There is no shame in admitting people buy art to hang on their walls while also hoping the work goes up in value; that supports galleries who pay artists, a noble and necessary employment. The art fairs are a great venue for creating an art marketplace for collectors to buy and galleries to sell. But let’s acknowledge the distinction between and value of art fairs for fun and profit and the Biennales, Documentas and other not for sale art venues.
That value was recognized until the recent economic debacle of Documenta 14 at Kassel and Athens. Not only did Documenta 14 lose millions of euros, but the loss was tagged as due to everything from bad management to outright embezzlement. Now, art gallery and museum directors worldwide are calling for Documenta 14’s director’s head, or at least resignation, and for a reorganization of the board. Attribution to splitting the fair between Kassel and Athens has been cited for the economic disaster, but that cannot be all as attendance at both venues was quite high.
Documenta 14 made statements through art and created awareness of worldwide situations through irony, humor and blatant political statements expressed in multiple art forms. Frog sounds emanating from a pool of water (Benjamin Patterson, When Elephants Fight, It is the Frogs that Suffer, 2016-17, Karlsruhe Park, Kassel) would hardly sell to a collector, large corporation or museum, nor would the LED ticker streaming announcements of the progress of the Crusades by the Ottomans in the mid 1400s (part of an installation at Westpavilion, the Orangerie, by Romvald Karkamar, Die Entstehung des Westens, 2017, Kassel). The store installation at Neue Neue Galerie, by Irina Haiduk, Nine Hour Delay, 2017, Kassel, selling the Borosana Labor Shoe from the Soviet era in Yugoslavia that guaranteed workers a comfortable nine hours standing at work (not unlike artists) did a bit better economically, as the shoes literally sold off the shelf to Documenta 14 visitors.

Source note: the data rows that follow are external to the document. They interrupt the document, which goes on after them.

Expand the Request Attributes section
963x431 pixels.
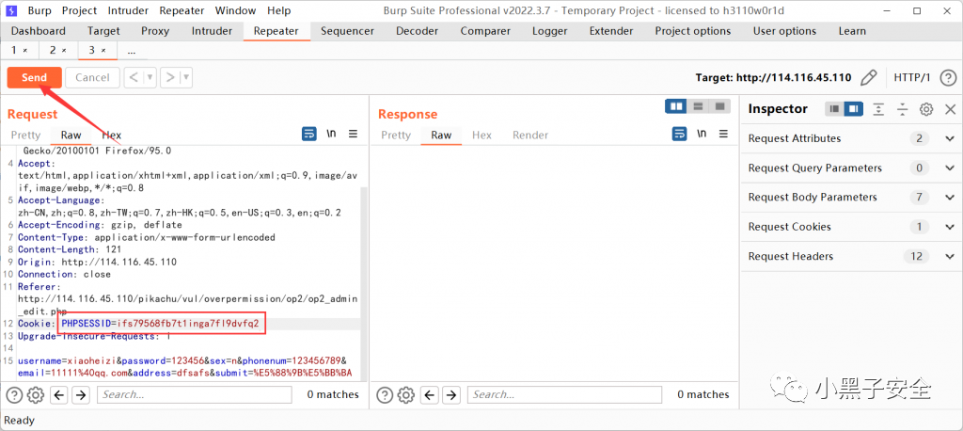point(949,138)
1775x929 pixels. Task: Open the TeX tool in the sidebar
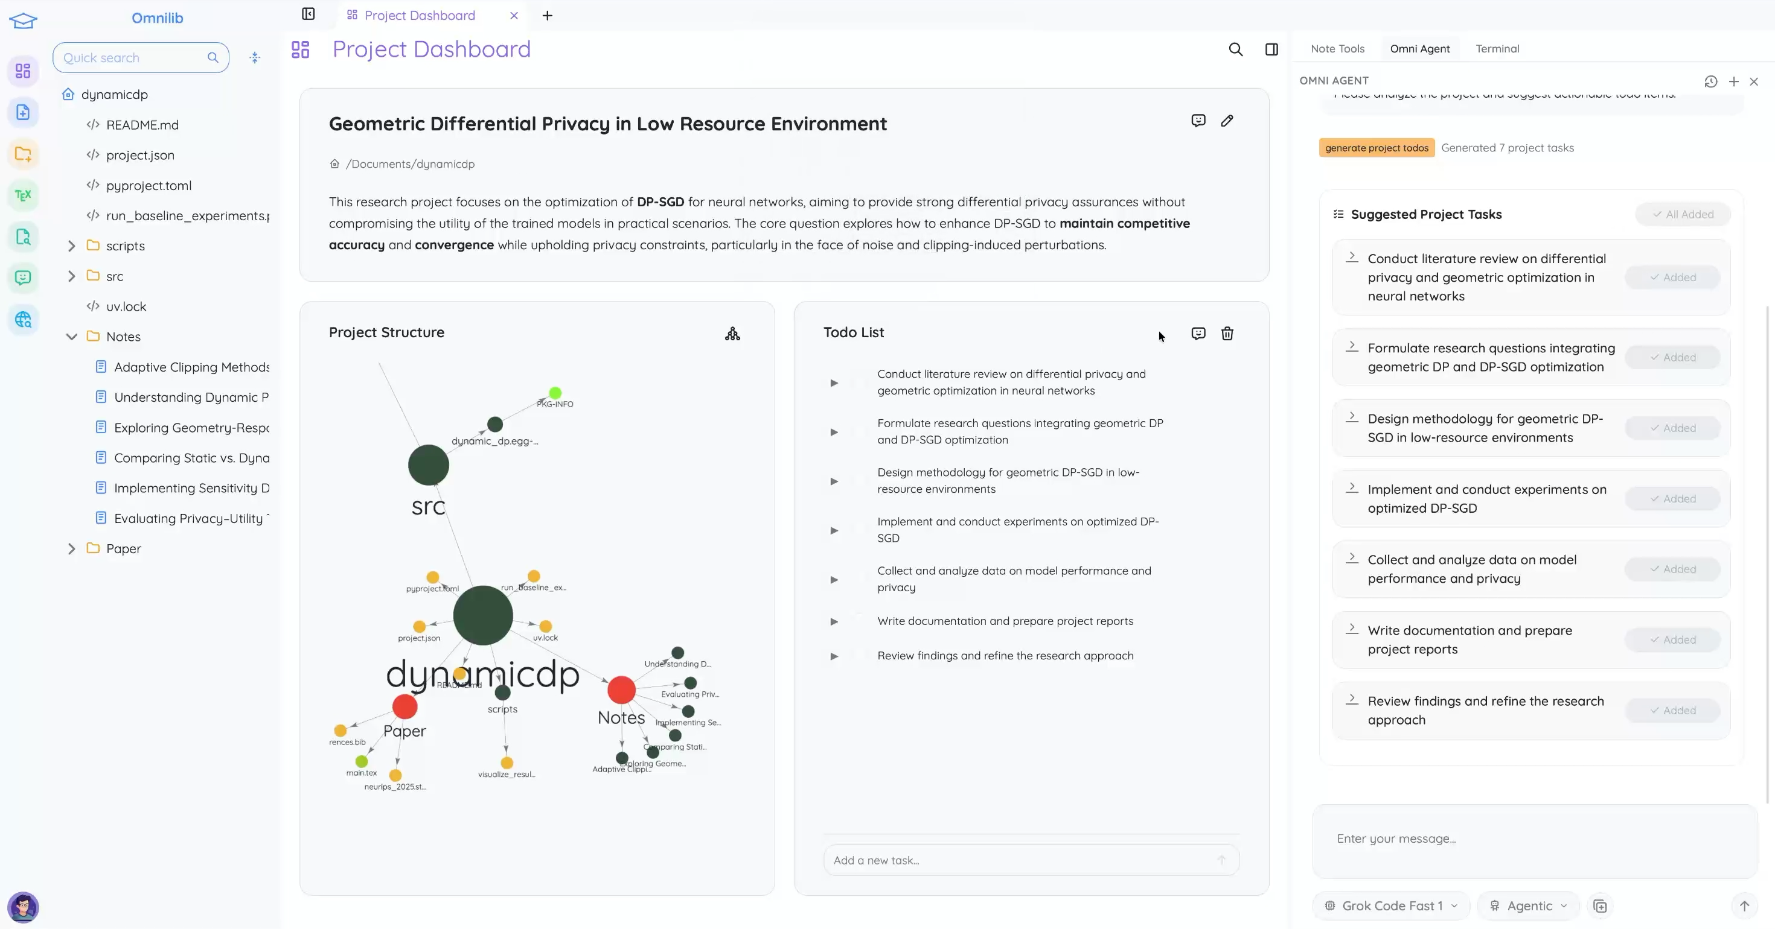point(23,195)
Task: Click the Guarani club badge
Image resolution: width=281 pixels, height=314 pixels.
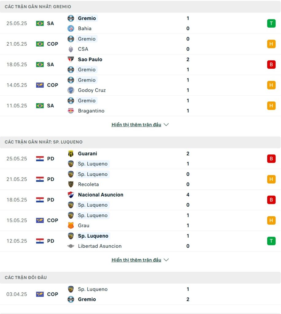Action: [x=71, y=154]
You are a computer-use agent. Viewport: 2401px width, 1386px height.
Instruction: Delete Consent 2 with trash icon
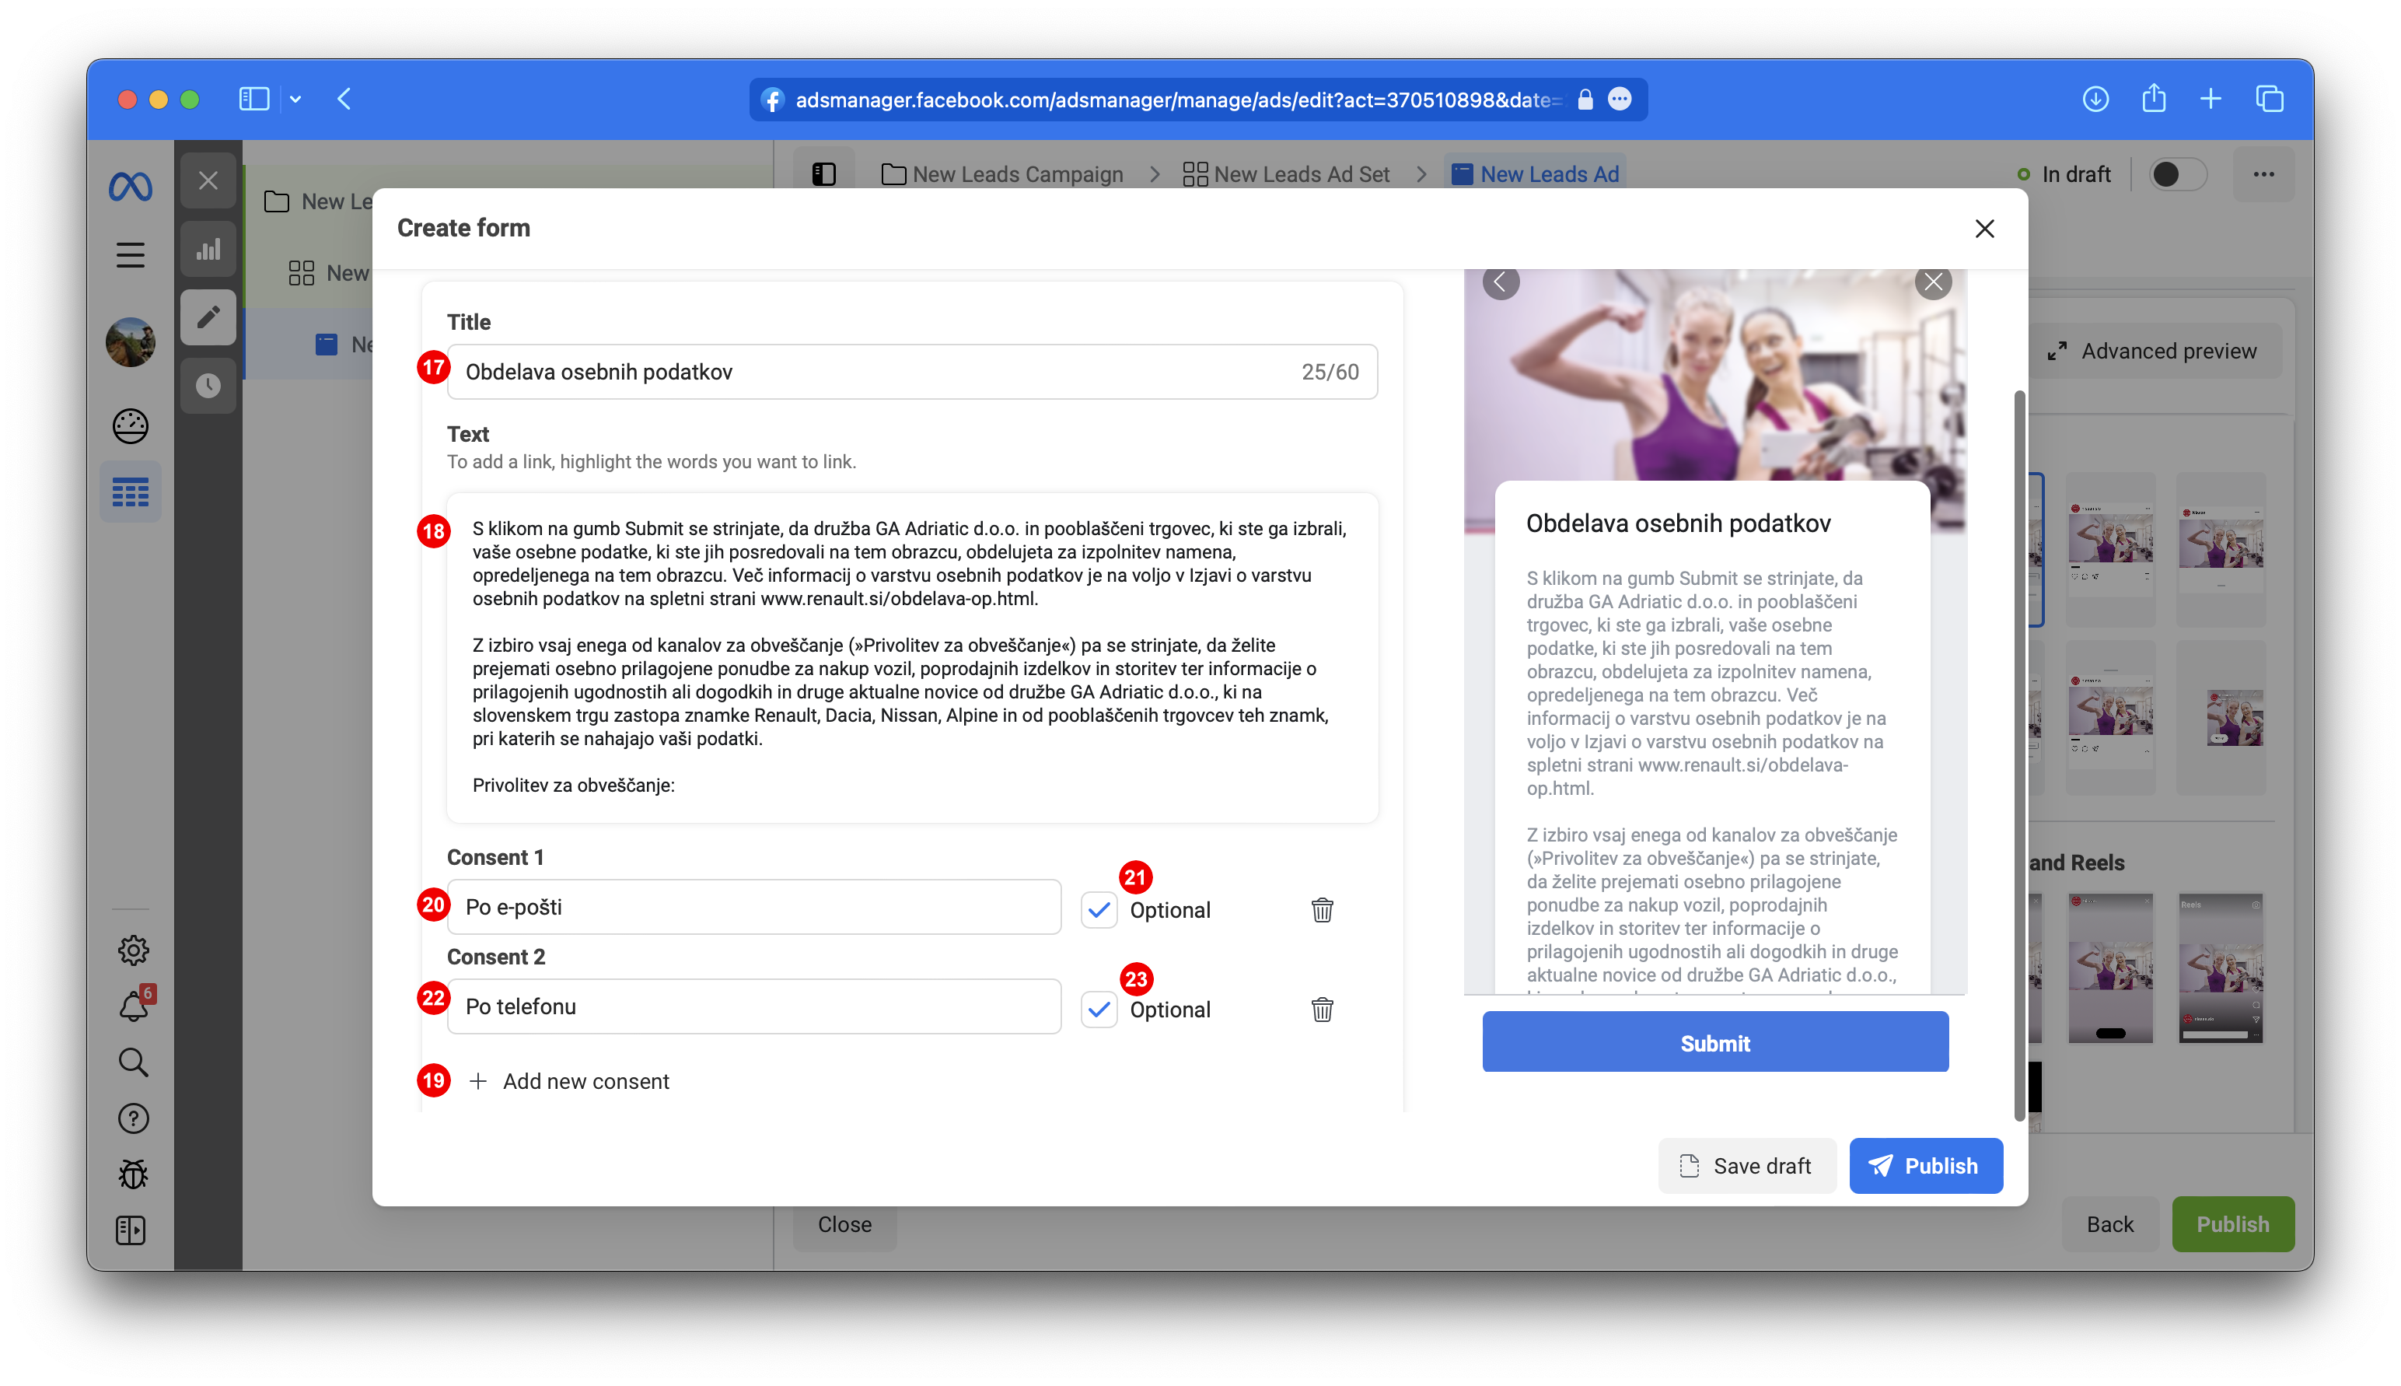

The Venice Biennale 2017, with equally important and brazen statements did much better. It had the sponsorship of individual nations, their Cultural Councils and corporations. It seems that without the contributions of individual nations and sponsorship by large corporations, and a hefty entrance fee, as at the Venice Biennale 2017, art cannot be seen for free, no matter how important, not in a Germany that once was socialist nor in a country that claims to have birthed free art and drama.